## Entries supplied
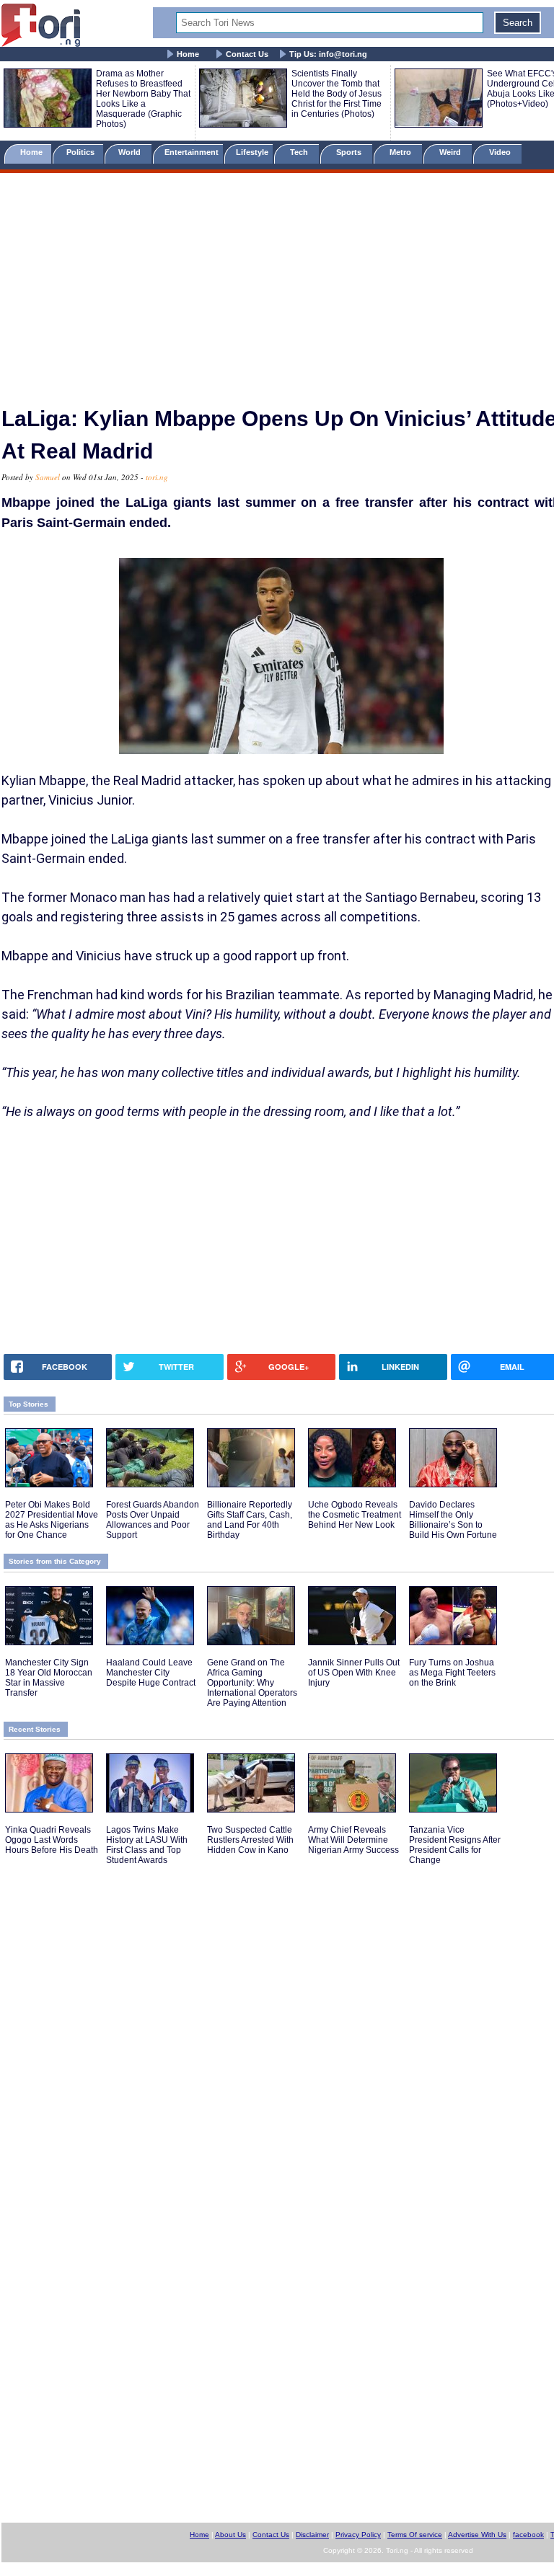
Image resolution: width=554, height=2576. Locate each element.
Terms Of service (414, 2535)
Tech (300, 152)
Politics (81, 152)
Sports (349, 152)
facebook (528, 2535)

## Task item
Copy exactly the lines running from the one that contains "Terms Of service (414, 2535)" to the end of the material, both ends included.

## Response box
Terms Of service (414, 2535)
Tech (300, 152)
Politics (81, 152)
Sports (349, 152)
facebook (528, 2535)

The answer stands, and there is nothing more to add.